Ma non sono stati i riferimenti costanti all'area Genovese ad aver amareggiato l'assessore alle Infrastrutture (“pur essendo considerato (sbagliando) espressione di una sola corrente, io sono un uomo del Pd” ha precisato anche oggi). L'assessore non ha gradito i giudizi espressi dai vertici siciliani del suo partito sulla presunta “inadeguatezza” sua e dei colleghi indicati dal Pd.

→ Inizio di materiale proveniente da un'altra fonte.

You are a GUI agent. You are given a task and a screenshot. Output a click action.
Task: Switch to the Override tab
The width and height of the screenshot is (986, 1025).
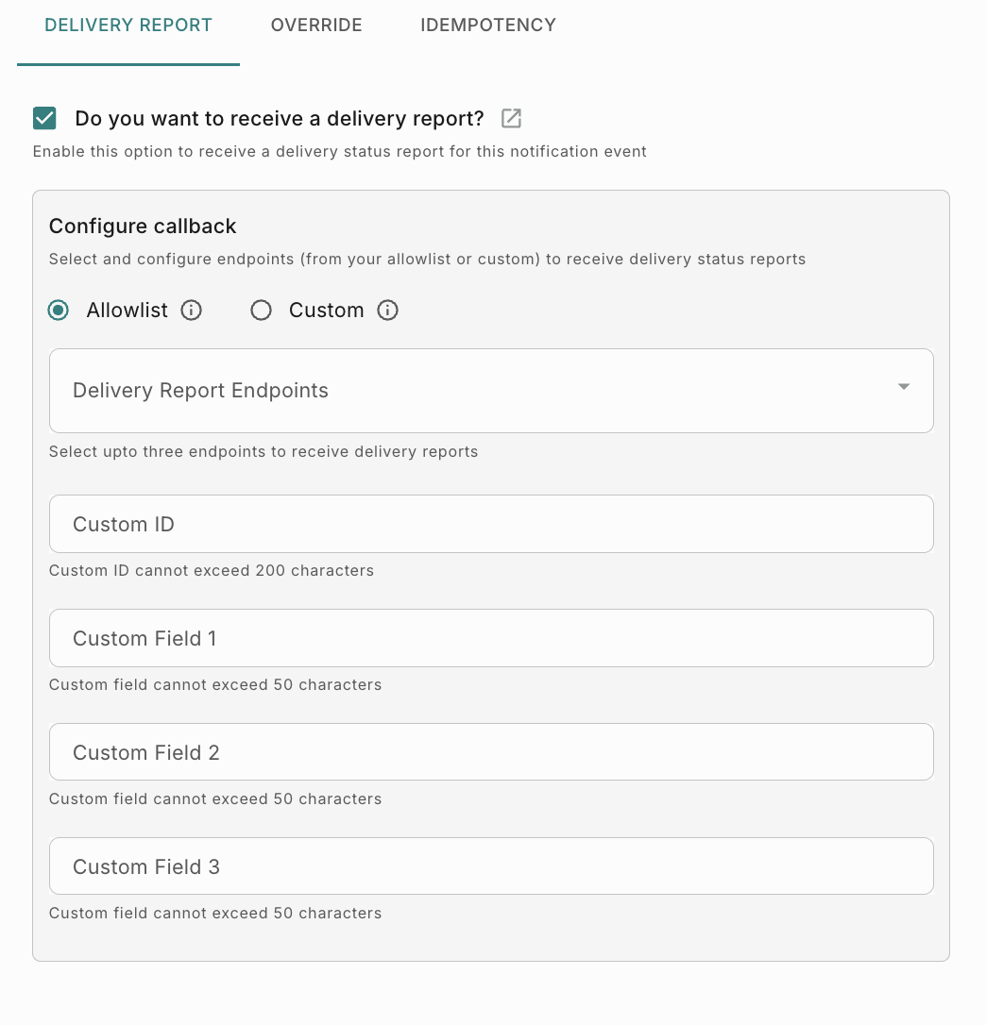coord(316,25)
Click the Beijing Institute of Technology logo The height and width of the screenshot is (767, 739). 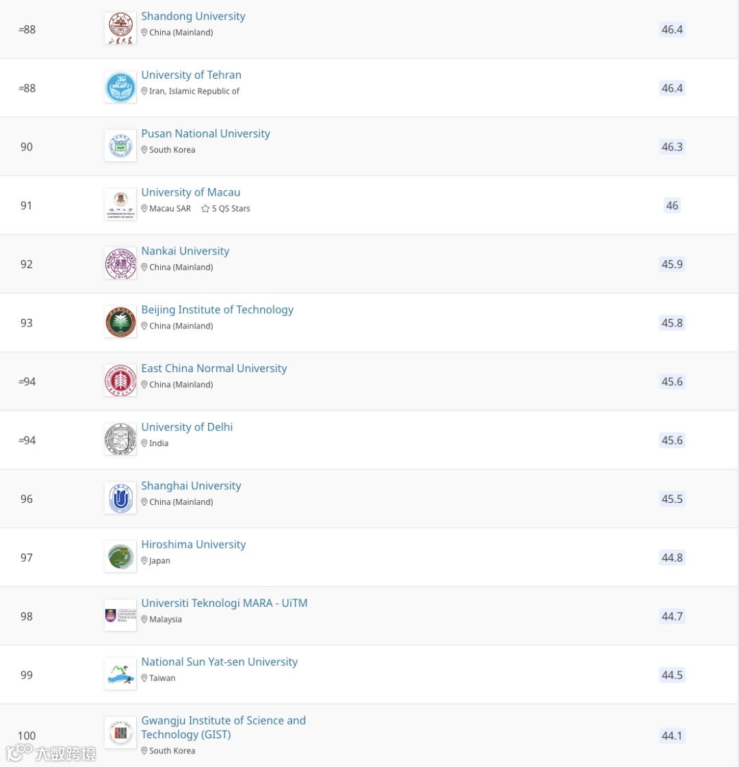pos(120,323)
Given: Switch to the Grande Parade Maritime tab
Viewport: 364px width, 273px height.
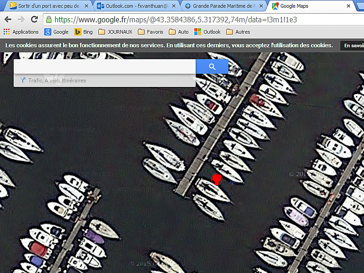Looking at the screenshot, I should click(x=222, y=6).
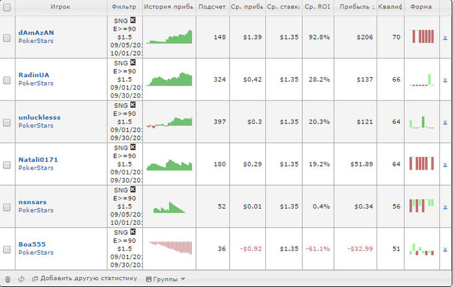The height and width of the screenshot is (287, 453).
Task: Click dAmAzAN's red form bar chart
Action: (x=423, y=37)
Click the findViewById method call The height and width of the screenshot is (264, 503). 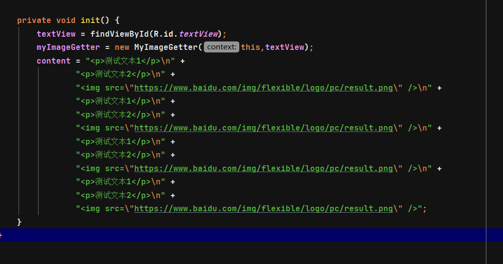pyautogui.click(x=119, y=34)
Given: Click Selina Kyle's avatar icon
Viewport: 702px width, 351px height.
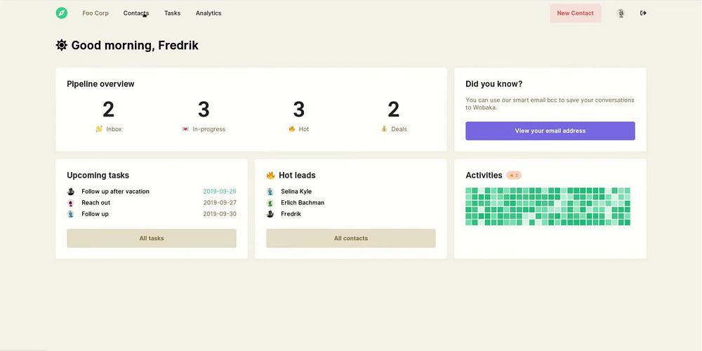Looking at the screenshot, I should pyautogui.click(x=270, y=192).
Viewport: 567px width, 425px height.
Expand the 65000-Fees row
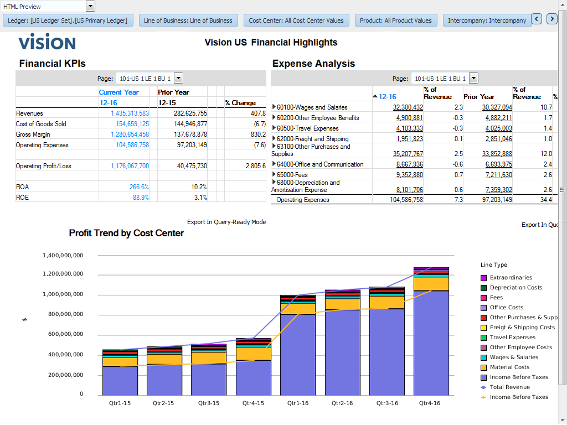tap(274, 174)
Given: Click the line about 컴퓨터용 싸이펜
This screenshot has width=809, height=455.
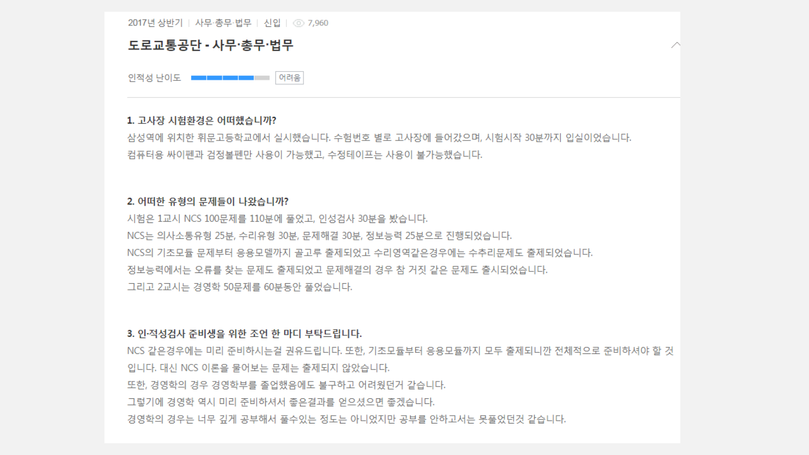Looking at the screenshot, I should point(304,155).
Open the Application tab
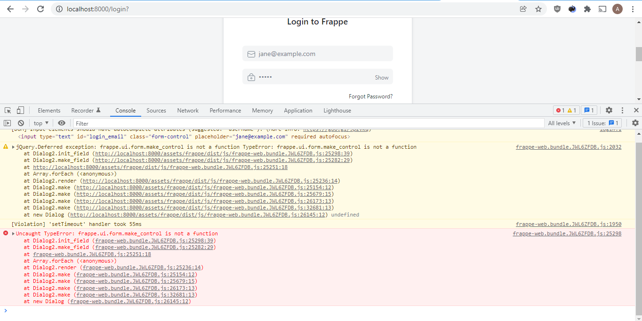Image resolution: width=642 pixels, height=321 pixels. tap(298, 110)
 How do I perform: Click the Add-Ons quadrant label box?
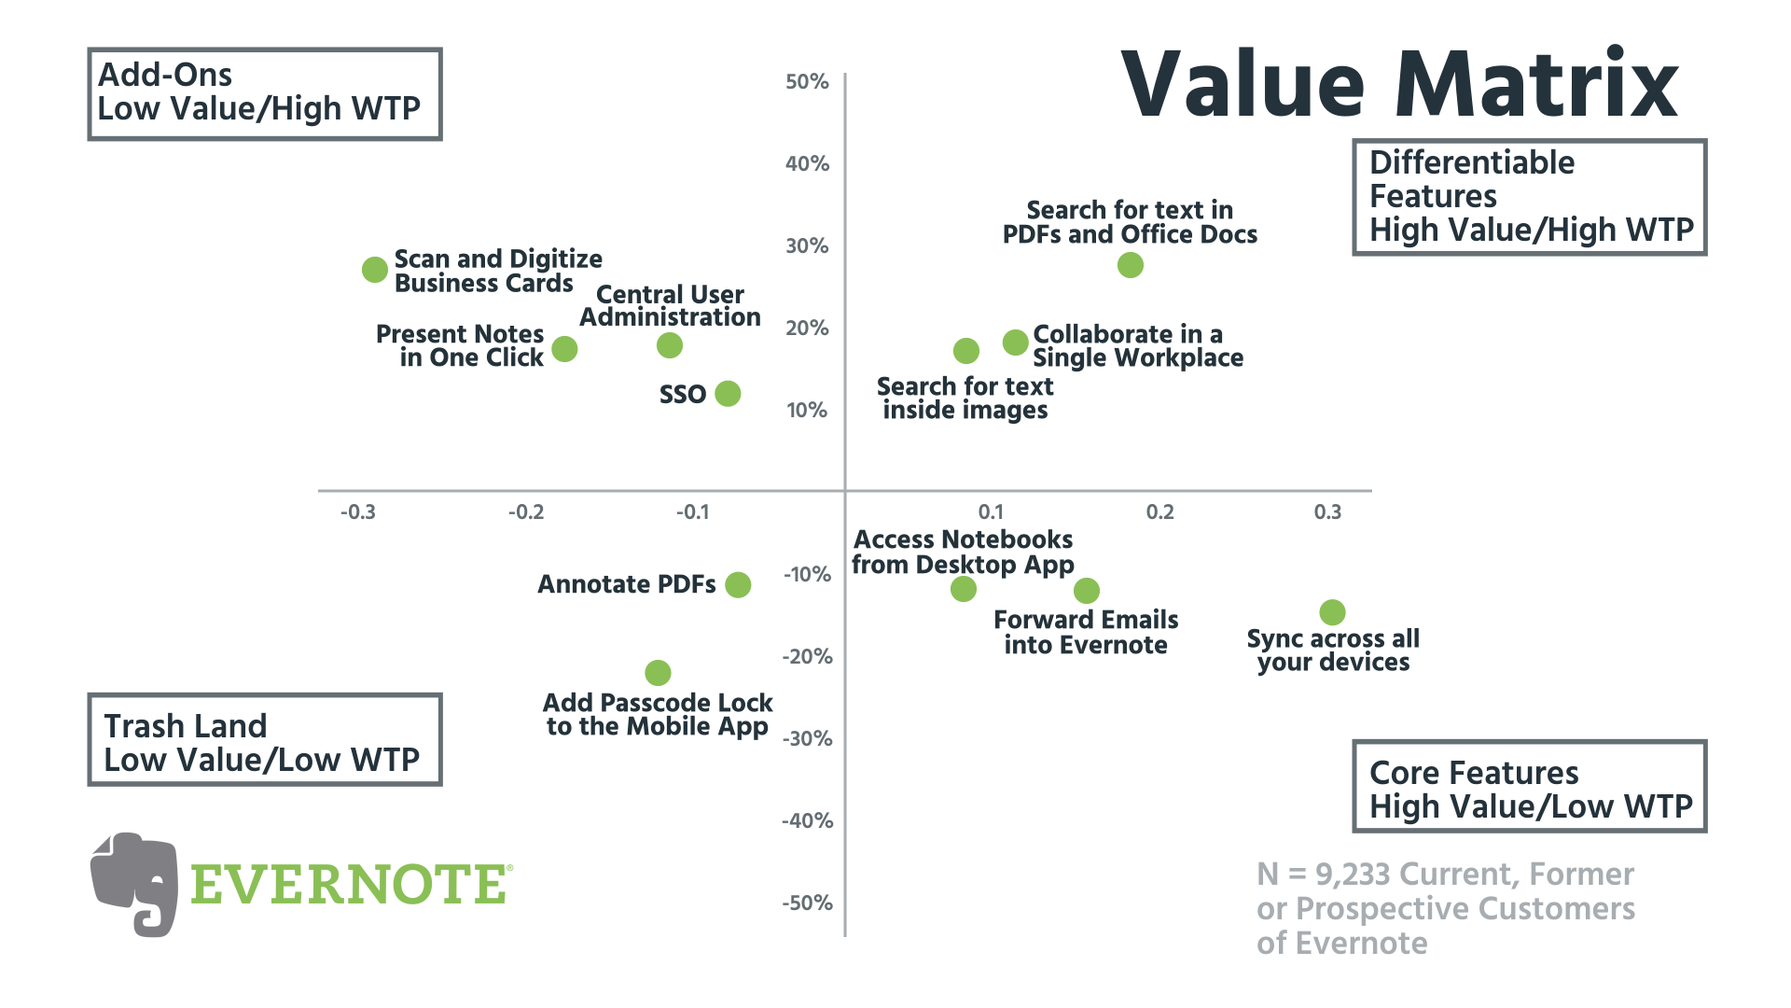(265, 94)
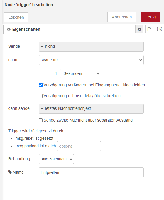The width and height of the screenshot is (164, 200).
Task: Enable Verzögerung mit msg.delay überschreiben
Action: pyautogui.click(x=41, y=96)
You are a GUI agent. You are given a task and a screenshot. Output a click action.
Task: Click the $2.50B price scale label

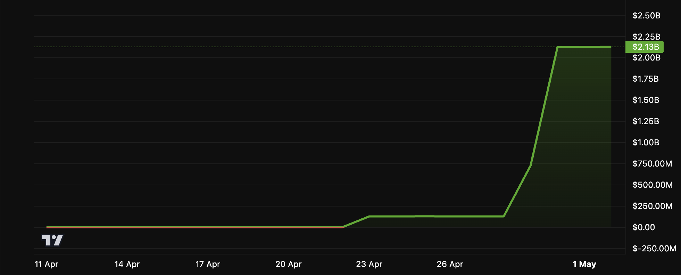point(646,16)
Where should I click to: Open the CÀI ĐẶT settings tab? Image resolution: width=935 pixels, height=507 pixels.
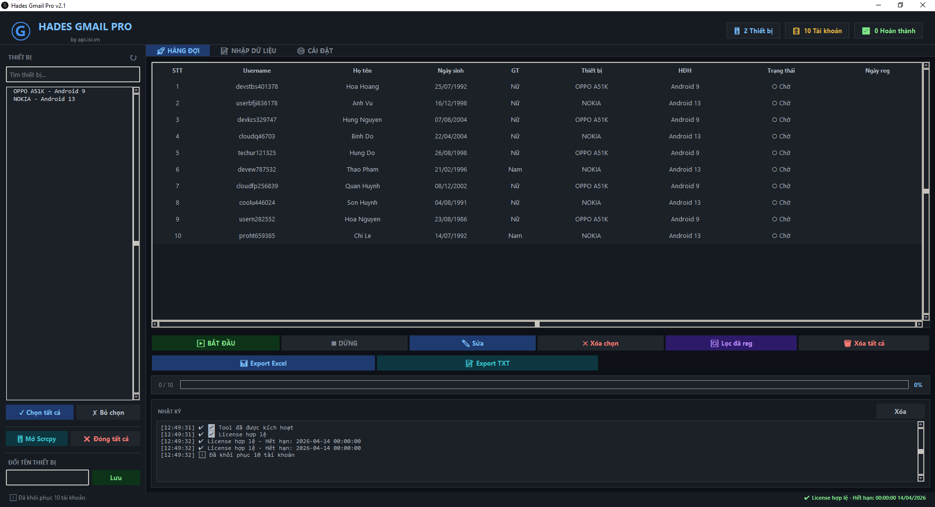pos(315,51)
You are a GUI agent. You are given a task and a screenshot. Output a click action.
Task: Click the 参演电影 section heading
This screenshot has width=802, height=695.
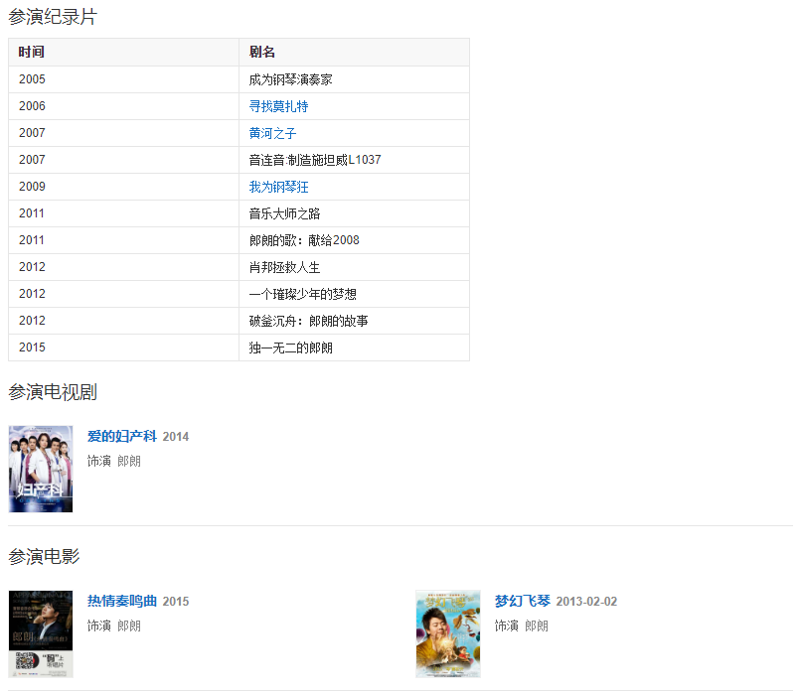(44, 556)
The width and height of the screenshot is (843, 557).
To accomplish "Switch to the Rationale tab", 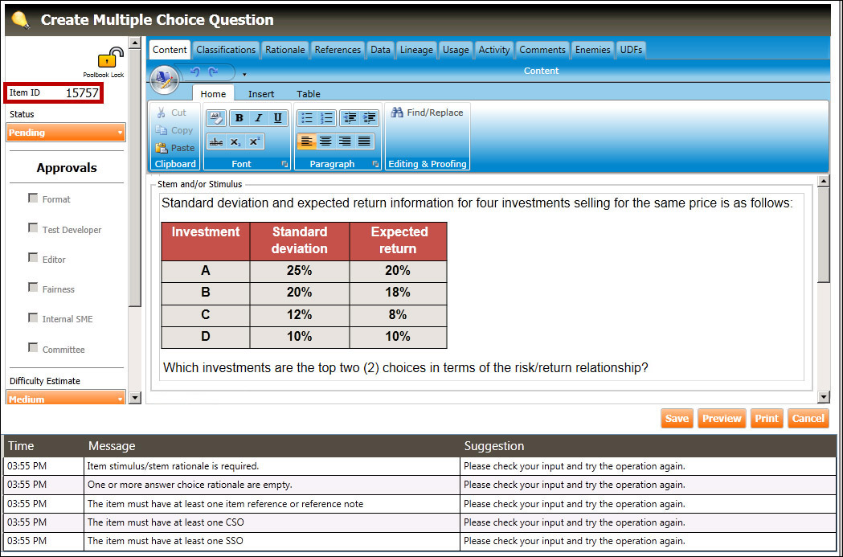I will click(x=285, y=50).
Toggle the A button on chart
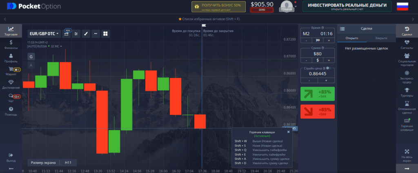The width and height of the screenshot is (418, 173). click(x=31, y=65)
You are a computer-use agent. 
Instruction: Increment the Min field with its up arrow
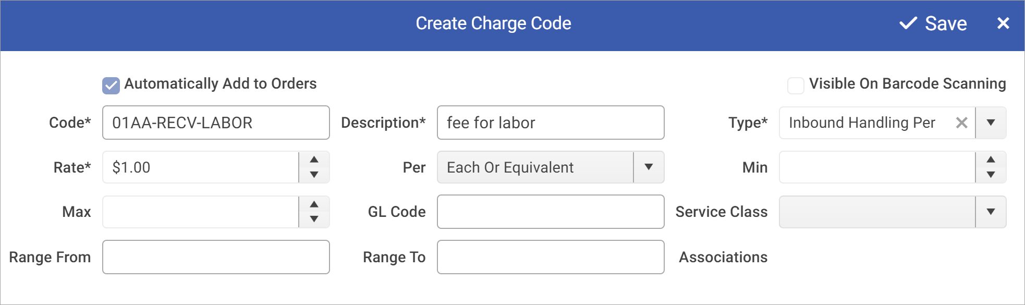(x=991, y=160)
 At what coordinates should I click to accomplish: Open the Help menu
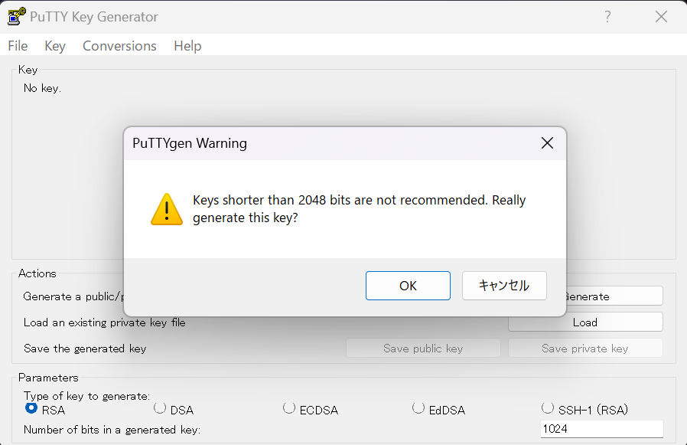tap(187, 46)
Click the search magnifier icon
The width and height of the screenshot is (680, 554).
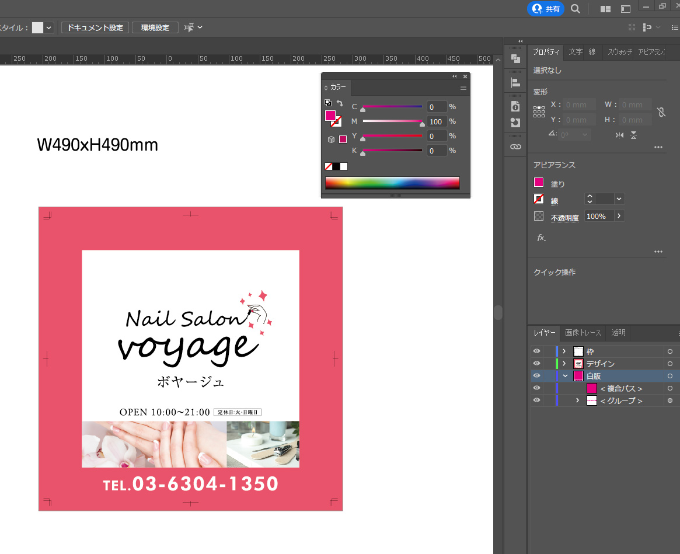[576, 9]
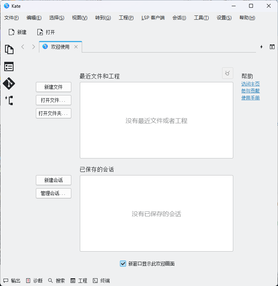Viewport: 278px width, 286px height.
Task: Uncheck 新窗口显示此欢迎画面 checkbox
Action: tap(123, 264)

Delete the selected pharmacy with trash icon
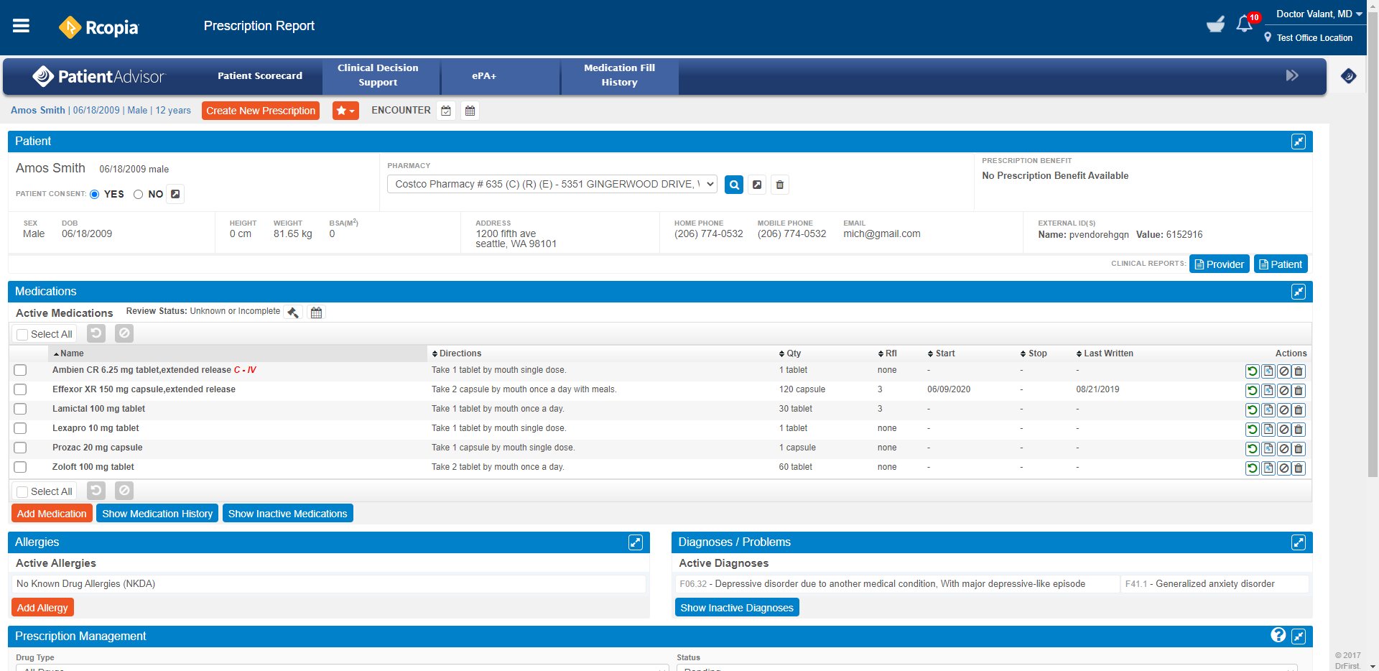779,185
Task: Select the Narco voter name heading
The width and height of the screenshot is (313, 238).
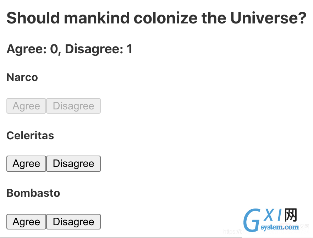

“Se il mio passo indietro può servire a ritrovare l'armonia tra Pd e governo, sono pronto a compierlo. Ma nessuno dica che in questi nove-dieci mesi io non abbia lavorato e raggiunto ottimi risultati”. E questi risultati, Bartolotta li ha voluti elencare, uno per uno. A cominciare dagli interventi sulle autostrade siciliane. Lavori sbloccati, dopo anni di impasse: “Il tratto Rosolini-Modica, ad esempio, un intervento da 360 milioni di euro, o i tre interventi sulla Messina-Palermo per mettere in sicurezza gallerie e viadotti”. E ancora, Bartolotta snocciola numeri e progetti: gli oltre 730 milioni sbloccati attraverso una delibera Cipe per l'”intinerario Nord-Sud, Camastra-Gela”, o gli oltre 815 milioni per il collegamento Ragusa-Catania. E ancora, quasi 300 milioni per progetti sbloccati sulla Palermo-Agrigento, oltre mezzo miliardo per la Agrigento-Caltanissetta e i 368 milioni per il tratto che collega Trapani a Mazara del Vallo.

“Tutti questi interventi – spiega Bartolotta – sono il frutto di una serie di attività realizzate in questi mesi dal mio assessorato: riattivazione di procedure, pubblicazione di gare di appalto, aggiudicazione di lavori. I decreti di finanziamento emessi in questi dieci mesi – spiga Bartolotta – ammontano a 920 milioni di euro”. Quasi un miliardo di investimenti sbloccati, quindi. Ai quali vanno aggiunti, spiega l'assessore, un'altra serie di interventi: “Nel settore ferroviario, lungo la direttrice Catania-Palermo, gli interventi interamente coperti da finanziamento sono pari a 2,426 miliardi di euro. Abbiamo poi predisposto un Piano per lo scorrimento delle graduatorie a valere sull’asse 6 – “Riqualificazione urbana delle città” relativo al finanziamento di nuovi 56 interventi per un importo complessivo pari a 94 milioni di euro”.

Altri interventi, invece, sono proiettati già nell'immediato futuro: “In giunta, ad agosto – aggiunge Bartolotta - abbiamo approvato la sottoscrizione dell’Intesa quadro sulle infrastrutture con il Ministero delle infrastrutture. Uno strumento che permetterà alla Regione di utilizzare ingenti risorse ministeriali ed europee per il triennio 2014-2016. Questo documento di programmazione era bloccato dal 2007. La firma tra il presidente Crocetta e il Ministro delle Infrastrutture è prevista a breve”.

E l'assessore non si ferma qui. “Sono stanco di sentire dire che non si è lavorato, o che si è lavorato male. Abbiamo riattivato i lavori del tram di Palermo attraverso un decreto di finanziamento da 87 milioni e abbiamo sbloccati lavori all'interoporto di Termini Imerese per altri 78 milioni. Abbiamo liberato gli interventi infratrutturali stradali e autostradali in vista dell'approvazione del 'Cis strade' per oltre un miliardo di euro, abbiamo  consentito all'aeroporto di Comiso di essere considerato 'sito di interesse nazionale', abbiamo espletato le gare d'appalto per il collegamento delle isole minori. E altri interventi sono ancora in corso”.

“Insomma, - conclude Bartolotta – se serve, sono pronto a lasciare la giunta. Sono convinto che si possa sempre fare di più e meglio, per carità. Ma nessuno, oggi, può definire questo assessore 'inadeguato' al ruolo svolto fino a oggi”.